我在C#中有简单的方法:
public static string BetweenOf(string ActualStr, string StrFirst, string StrLast)
{
return ActualStr.Substring(ActualStr.IndexOf(StrFirst) + StrFirst.Length, (ActualStr.Substring(ActualStr.IndexOf(StrFirst))).IndexOf(StrLast) + StrLast.Length);
}
我如何优化这个?
答案 0 :(得分:4)
如果我已经明白你想做什么,我认为你的实施可能不正确。
这是一个我相信至少在GC方面表现更好的实现,因为它不会使用多次调用SubString
,这会在堆上创建仅暂时使用的新字符串。
public static string BetweenOfFixed(string ActualStr, string StrFirst, string StrLast)
{
int startIndex = ActualStr.IndexOf(StrFirst) + StrFirst.Length;
int endIndex = ActualStr.IndexOf(StrLast, startIndex);
return ActualStr.Substring(startIndex, endIndex - startIndex);
}
比较这与正则表达式解决方案的性能会很有趣。
答案 1 :(得分:2)
你可以构建一个正则表达式:
var regex = strFirst + "(.*)" + strLast;
您的文本之间将是匹配的第一个(也是唯一的)捕获。
答案 2 :(得分:2)
以下是来自@Chris here的代码与正则表达式测试的对比:
void Main()
{
string input = "abcdefghijklmnopq";
string first = "de";
string last = "op";
Regex re1 = new Regex("de(.*)op", RegexOptions.None);
Regex re2 = new Regex("de(.*)op", RegexOptions.Compiled);
// pass 1 is JIT preheat
for (int pass = 1; pass <= 2; pass++)
{
int iterations = 1000000;
if (pass == 1)
iterations = 1;
Stopwatch sw = Stopwatch.StartNew();
for (int index = 0; index < iterations; index++)

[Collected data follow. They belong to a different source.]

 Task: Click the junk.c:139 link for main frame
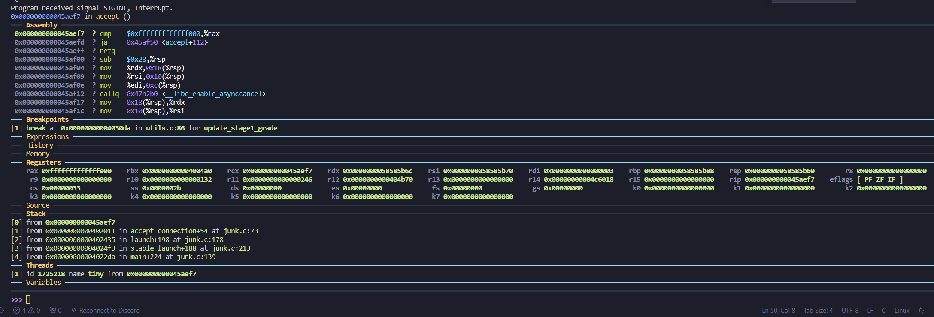pos(196,257)
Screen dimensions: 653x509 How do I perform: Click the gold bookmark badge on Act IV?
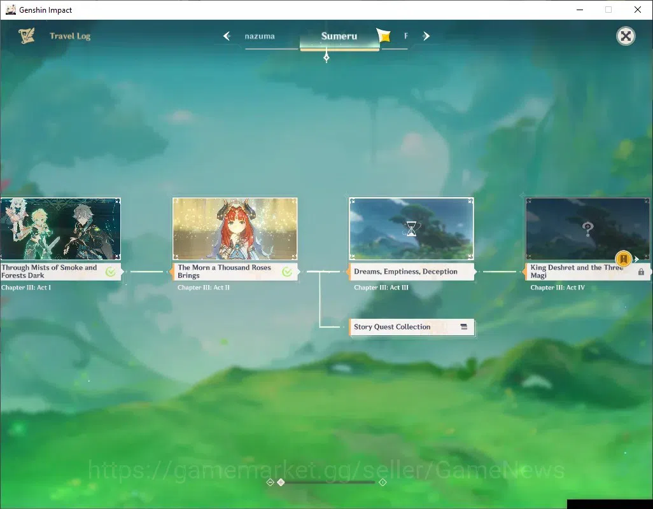[x=624, y=259]
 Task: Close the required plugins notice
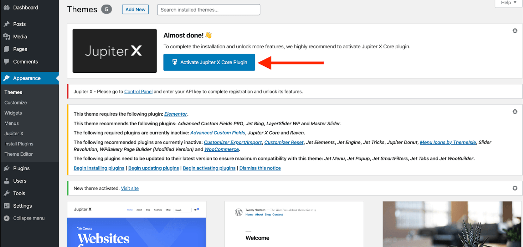[x=515, y=112]
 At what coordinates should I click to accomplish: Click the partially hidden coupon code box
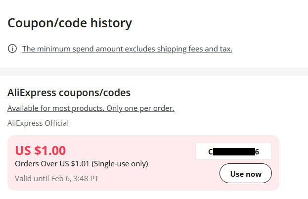[233, 151]
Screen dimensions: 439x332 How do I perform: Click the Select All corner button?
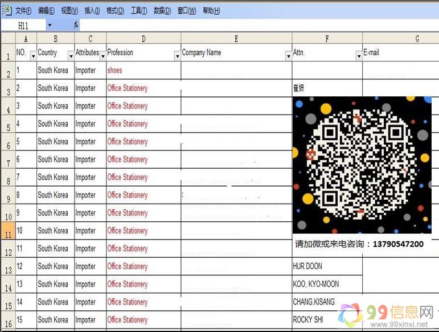click(x=7, y=38)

BetweenOfFixed(input, first, last);
sw.Stop();
if (pass == 2)
Debug.WriteLine("IndexOf: " +
sw.ElapsedMilliseconds + "ms");
sw = Stopwatch.StartNew();
for (int index = 0; index < iterations; index++)
BetweenOfRegexAdhoc(input, first, last);
sw.Stop();
if (pass == 2)
Debug.WriteLine("Regex adhoc: " +
sw.ElapsedMilliseconds + "ms");
sw = Stopwatch.StartNew();
for (int index = 0; index < iterations; index++)
BetweenOfRegexCached(input, first, last);
sw.Stop();
if (pass == 2)
Debug.WriteLine("Regex uncompiled: " +
sw.ElapsedMilliseconds + "ms");
sw = Stopwatch.StartNew();
for (int index = 0; index < iterations; index++)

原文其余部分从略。